● TO DO: Retyped exactly and without pictures, the lines from the one with "This screenshot has height=808, width=1451." through the end of the listing must form the entire answer.

[Opening PROVIDED INFORMATION section]

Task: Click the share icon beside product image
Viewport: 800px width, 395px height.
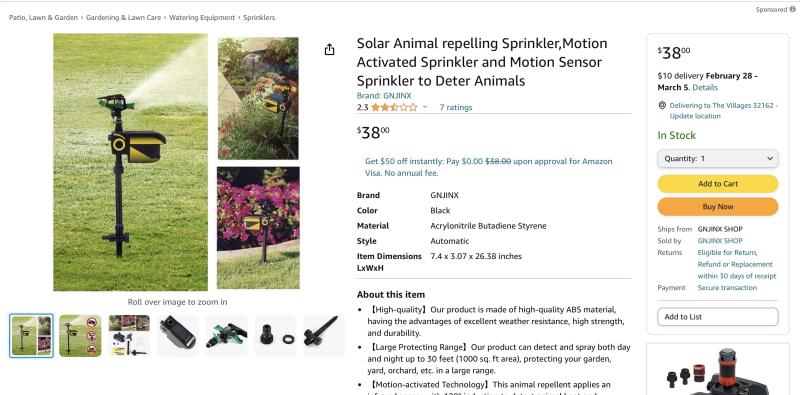Action: pyautogui.click(x=330, y=50)
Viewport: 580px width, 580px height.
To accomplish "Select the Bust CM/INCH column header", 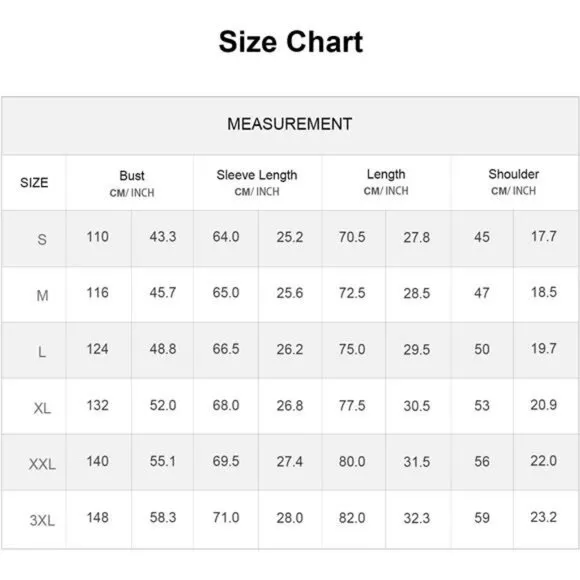I will click(x=132, y=183).
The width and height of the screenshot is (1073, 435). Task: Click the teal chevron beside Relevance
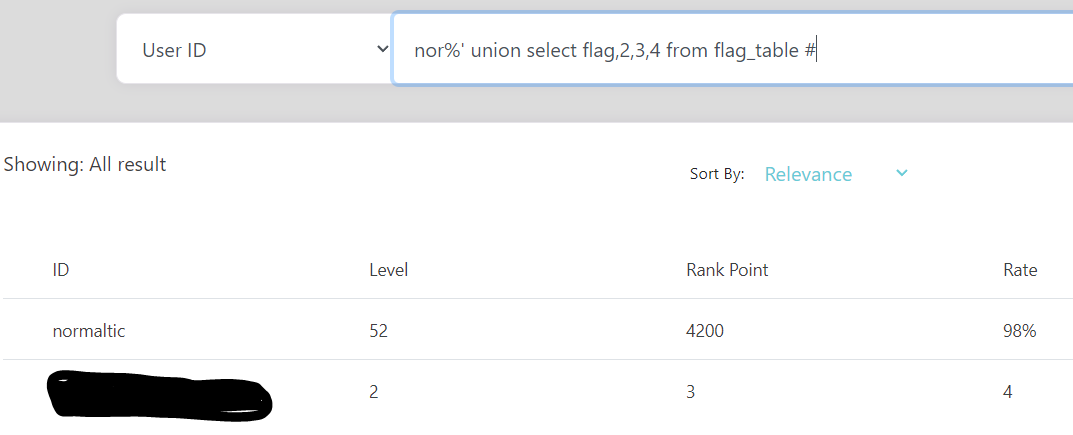(x=902, y=173)
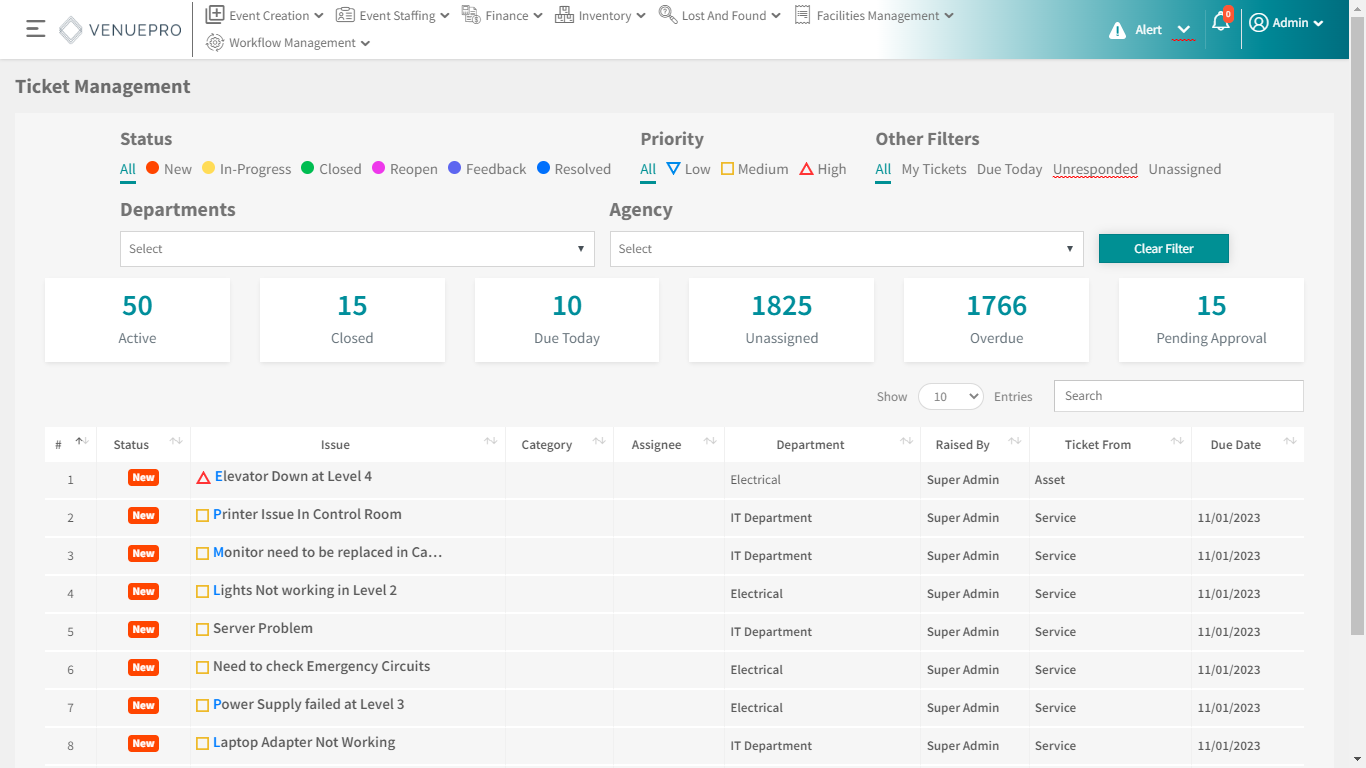Open the hamburger sidebar menu
This screenshot has width=1366, height=768.
pos(36,29)
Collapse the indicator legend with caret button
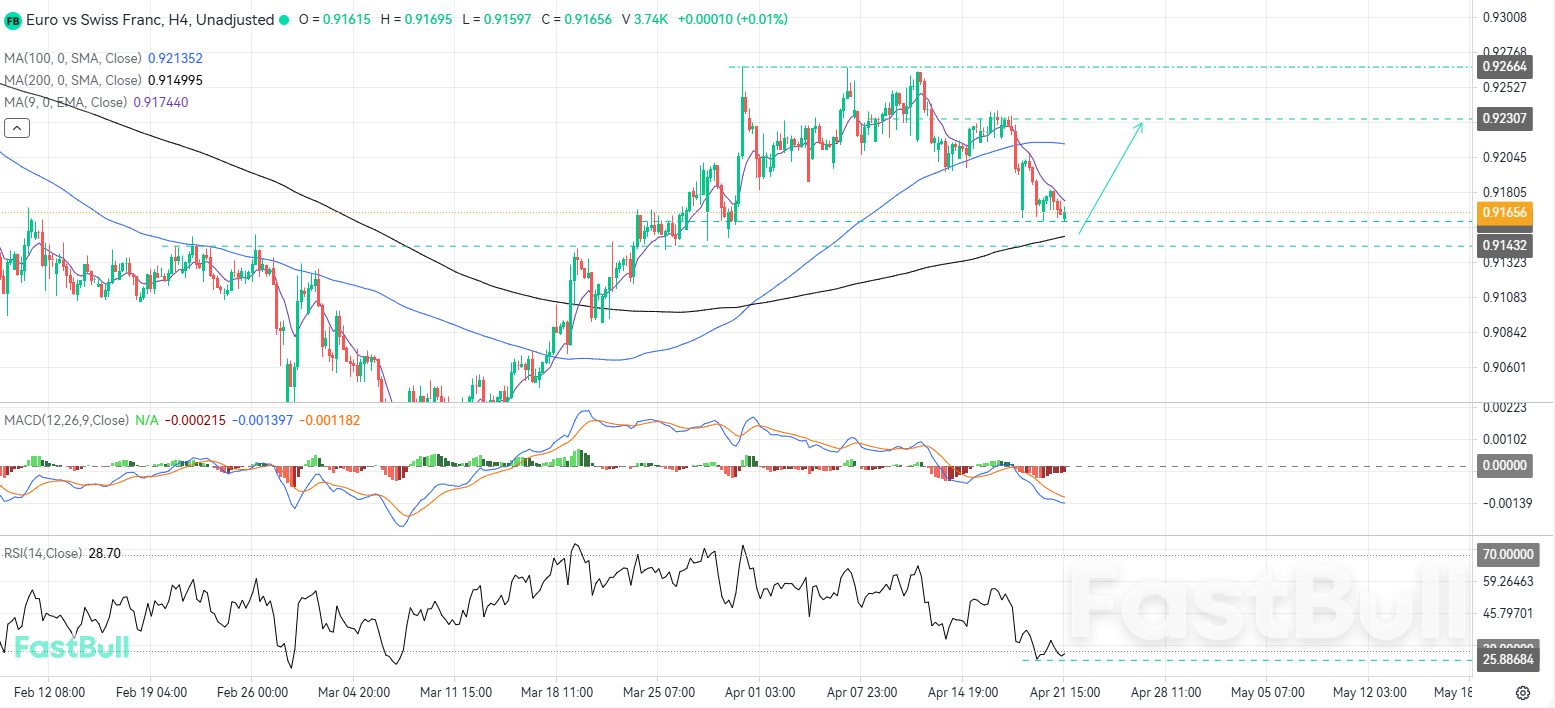The height and width of the screenshot is (708, 1555). [x=17, y=127]
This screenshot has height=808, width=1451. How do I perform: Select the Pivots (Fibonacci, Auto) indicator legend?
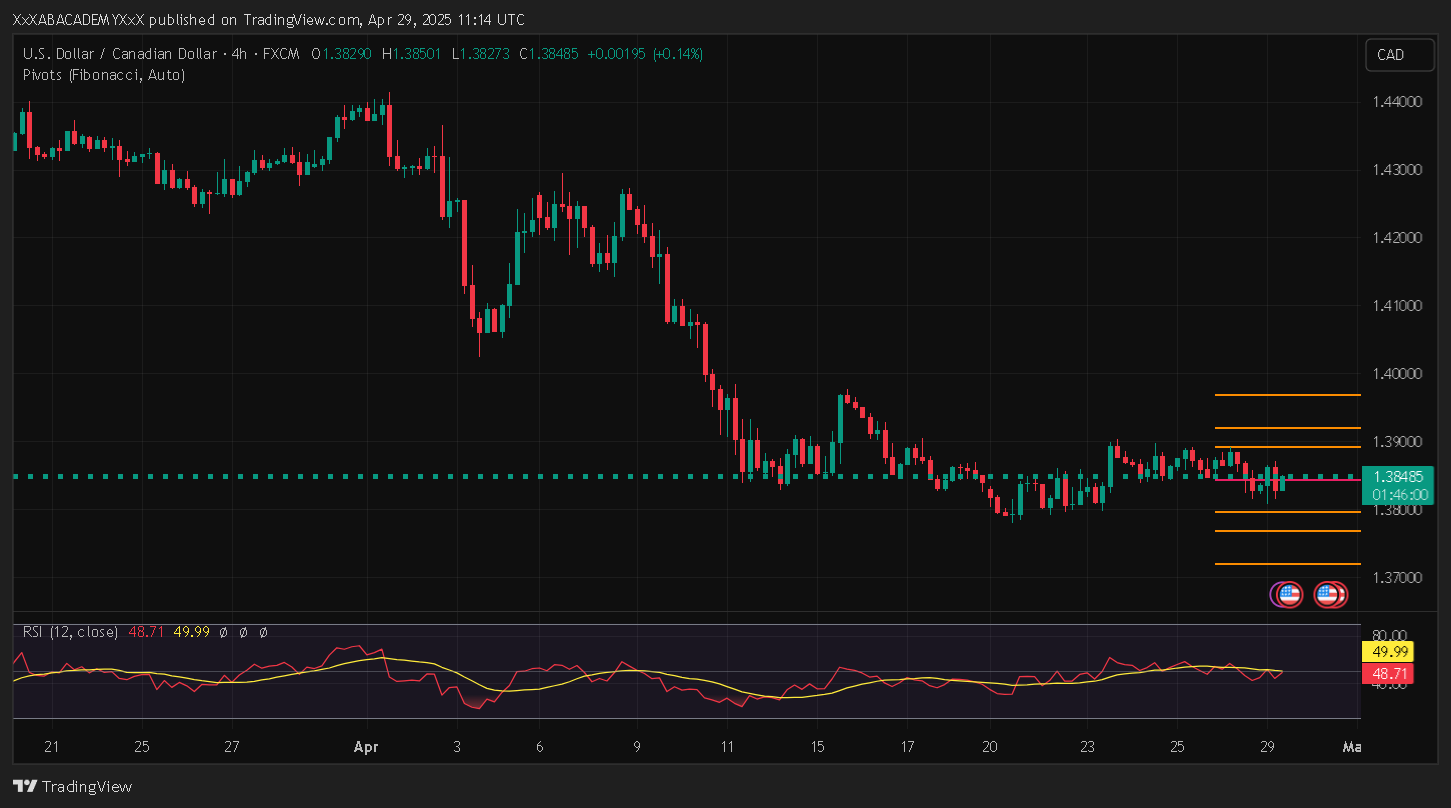[104, 75]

[Closing PROVIDED INFORMATION section]

● RESPONSE BELOW:
This screenshot has height=808, width=1451. How do I perform: Select the Pivots (Fibonacci, Auto) indicator legend?
[104, 75]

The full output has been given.